Site takes the guesswork out of identifying pills
Connecting state and local government leaders
The National Library of Medicine's Pillbox Web site gives users a quick, easy way to identify the contents of a pill, with a system that narrows down the possibilities from thousands of records.
Agency: National Institutes of Health's National Library of Medicine
Project: Pillbox
Location: pillbox.nlm.nih.gov
Technology: LAMP stack; Adobe Flex; Asynchronous JavaScript and Extensible Markup Language for predictive text.; Chemical spell checker; In-house search engine; RESTful Web Service for application programming interface; and Open-source wrappers written by developers making applications with the Pillbox API, in both Ruby and Python.
With its Pillbox Web site, the National Library of Medicine has developed a fast way for medical personnel, law enforcement and anyone else to figure out the contents of a pill. By following prompts to submit descriptions of pills, users can narrow down from a list of thousands of drugs to identify the one they have in hand, with a clinical description of the drug, the information on the Food and Drug Administration label and, often, a high-resolution photo of the pill.
Poison control centers get 1.1 million calls a year to identify drugs in emergency situations, at a cost of about $50 per call, said David Hale, social media strategist at NLM and Pillbox project manager, at the Health 2.0 conference in Washington, D.C., in June.

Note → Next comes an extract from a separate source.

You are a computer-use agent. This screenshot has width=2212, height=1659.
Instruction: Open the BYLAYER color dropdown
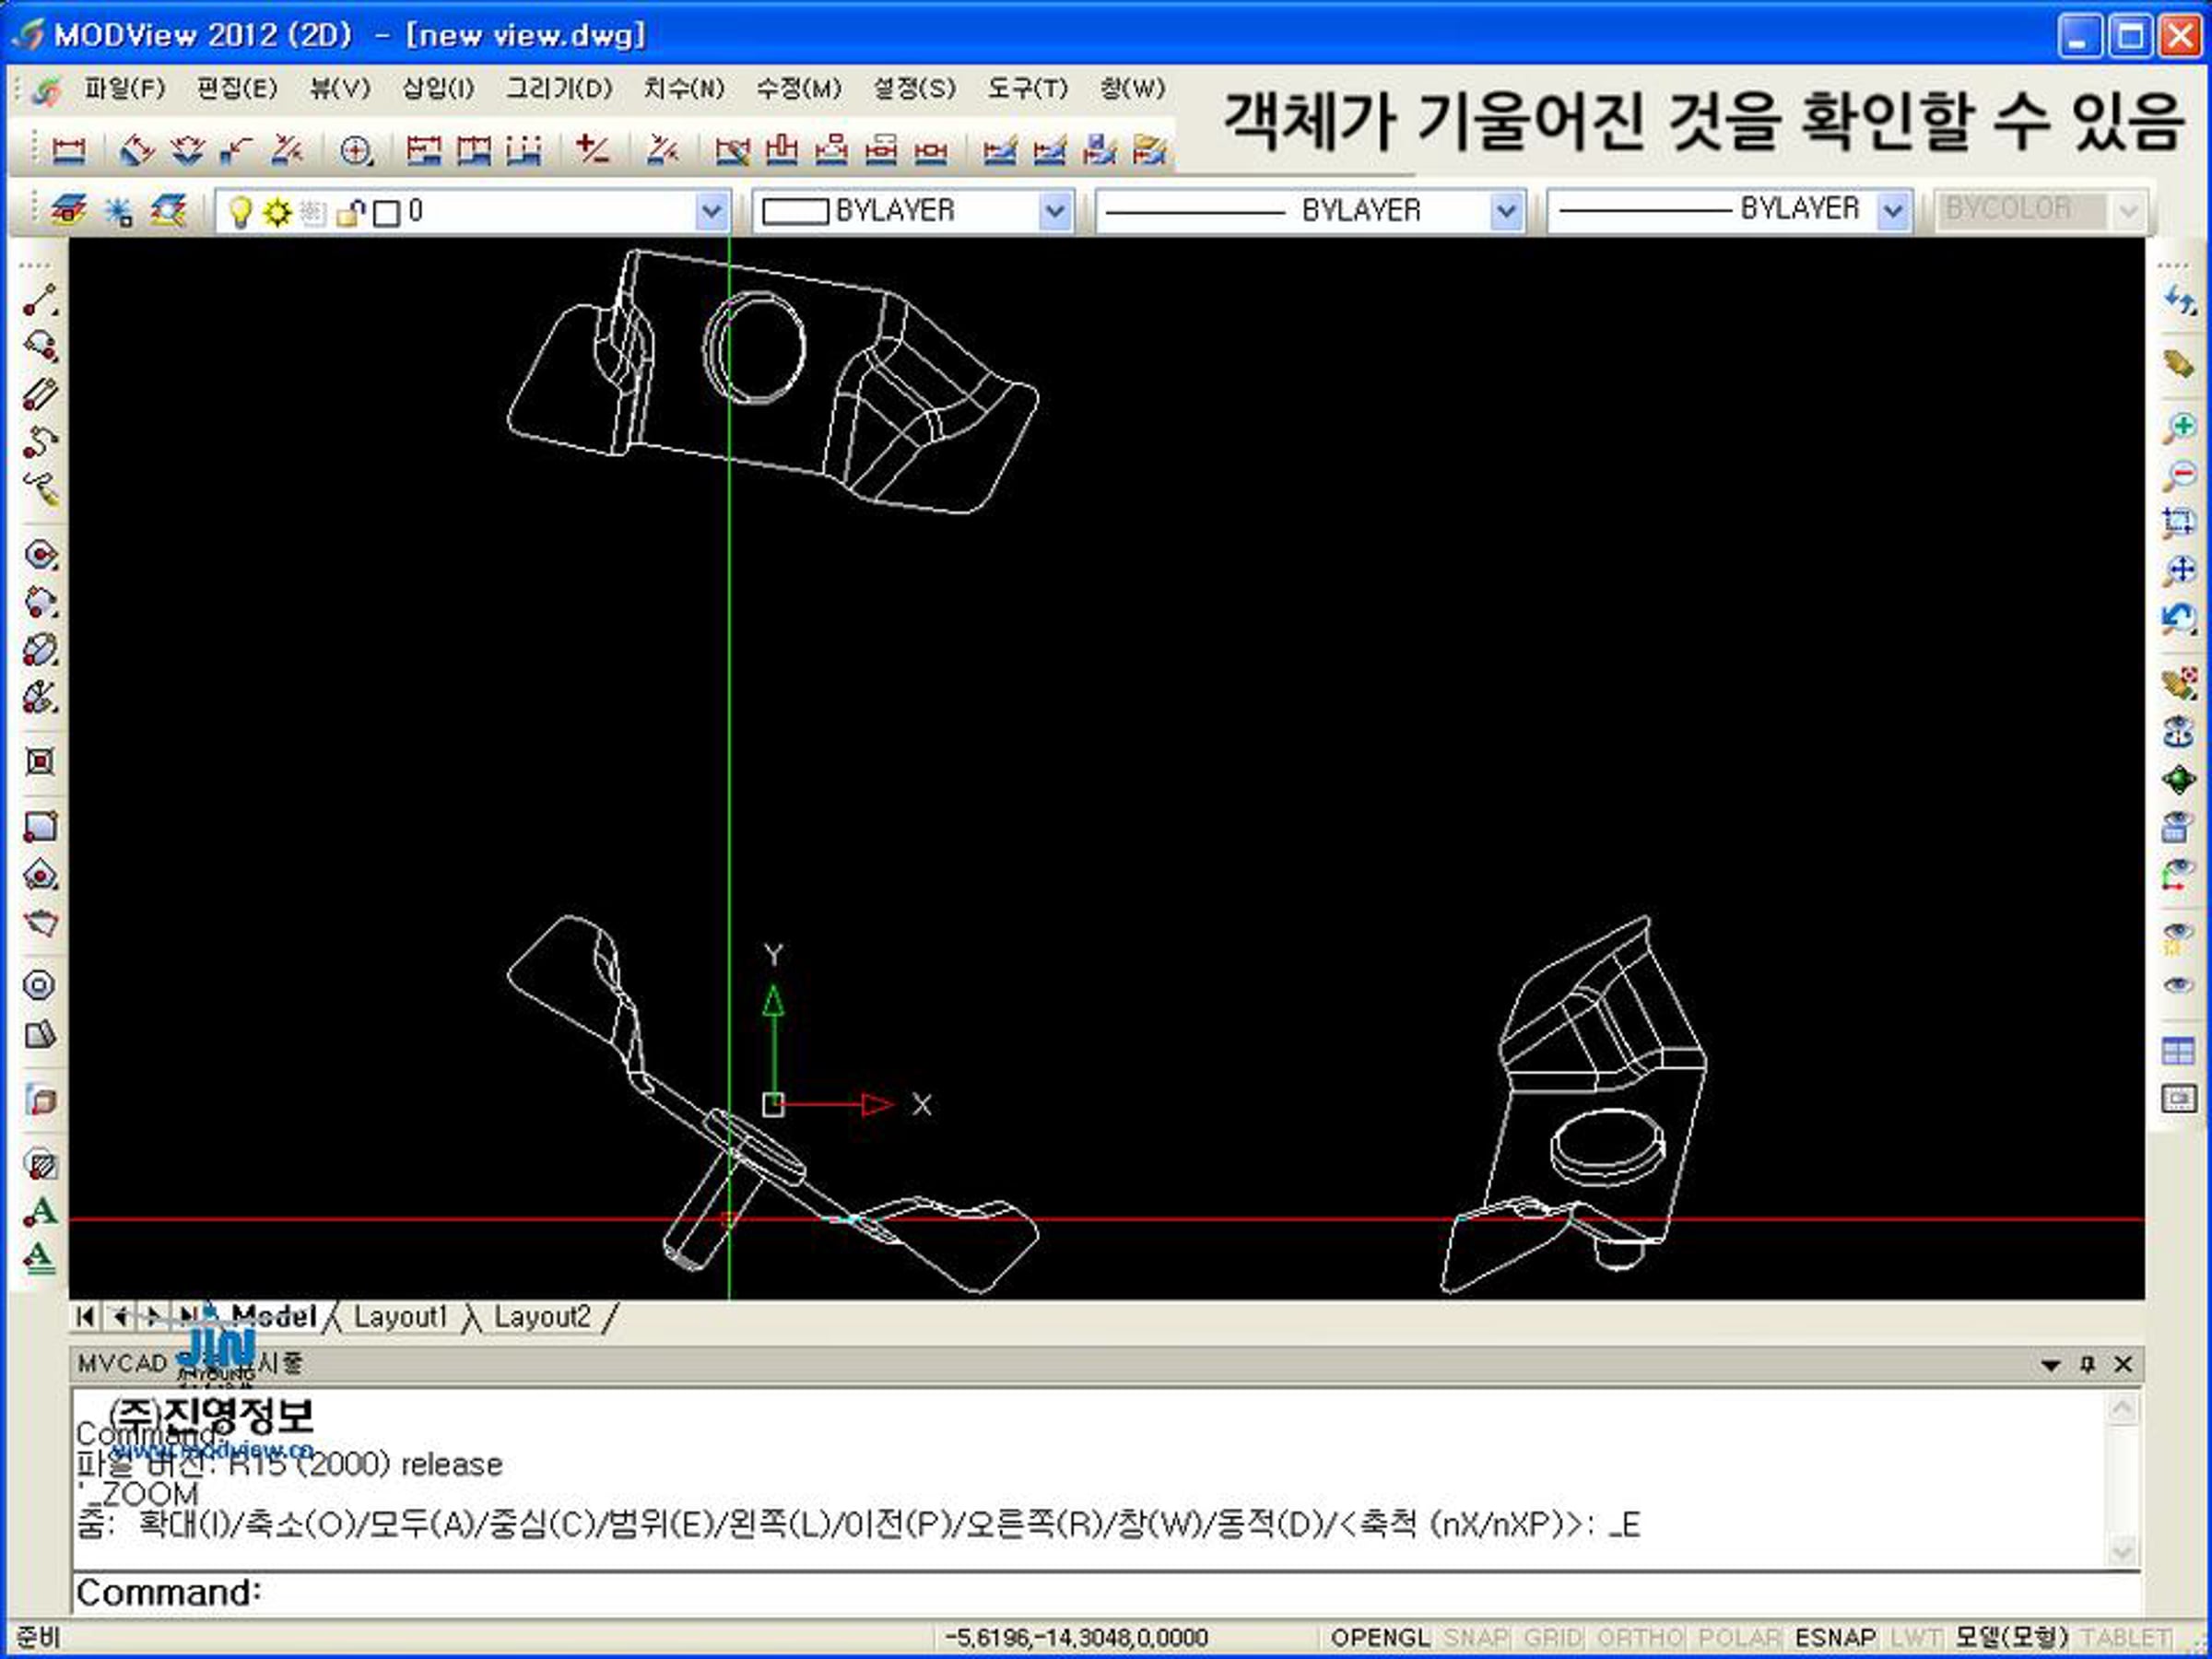click(x=1054, y=211)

The data to identify those drugs already existed at FDA and NLM, Hale said, but it was buried so deep in regulatory and nomenclature issues that it was largely unusable.
Related stories:
A renaissance of government Web apps
So, in essence, “FDA and the NLM hacked our own data, so you can hack us,” he said.
Pillbox is part of the Open Government Initiative and Community Health Data Initiative, which put government data into platforms that allow developers and communities to address health challenges, Hale wrote in an e-mail message. “Pillbox's data, images and search are exposed through an [application programming interface], allowing developers to create applications such as voice-activated pill ID, iPhone apps and even a Facebook game,” he said.
The API, like Pillbox, is still in beta, though Hale said the library will soon be removing the disclaimer and opening the API.
Users visiting the site can choose an Adobe Flex or HTML process. Click on one, and you first get a screen warning that the site is under development and not intended for clinical use. It also gives a phone number to call if you suspect a poisoning emergency.
In the Flex application, users see a set of tabs for identifying the imprint, shape, color, size and scoring on the pill. As you enter the information, the site shows high-resolution images of possible matches, narrowing down the list with each new bit of information.
If you think you’ve found a match, click on it to get information about that drug from two sources: FDA’s label for the drug, and MLN's Drug Information Portal, which provides links to drug information databases at FDA, NLM and the National Institutes of Health, such as NLM’s MedlinePlus and ClinicalTrials.gov.
The HTML tool provides greater functionality, Hale said, letting users search for active and inactive chemical ingredients. The latter search method is particularly beneficial for people with allergies to commonly used inactive ingredients, such as lactose or benzoate. “The HTML tool is also Section 508-compliant for accessibility, working with screen readers and text-based Web browsers,” he said.
NLM has been developing the site for about three years and has had a formal partnership with FDA for two years, Hale said. The beta version of Pillbox went live in September 2009, at first with 779 high-resolution photographs and 5,693 descriptions of pill-form prescription drug medications. Hale said a major upgrade will be coming soon, bringing the total to 1,200 images and 10,000 records, including over-the-counter and veterinary medications. Pillbox has had more than 200,000 visits from 117 countries.
“We’ve taken our entire dataset and exposed it through our API,” Hale said at the conference. And more importantly, he said, they exposed the Web service. “We’re driving traffic to our Web site, [but] that doesn’t really work. What you need to do is drive traffic to your information.”
And developers have taken advantage of the API. The voice-activated system, which helps a caller identify a drug while on the phone, was written in three weeks by a junior at George Washington University, who also produced instant messaging and Short Message Service versions, he said.
“Government shouldn’t necessarily be creating the resources,” Hale said. “We should be creating the environment and the tools that developers need.”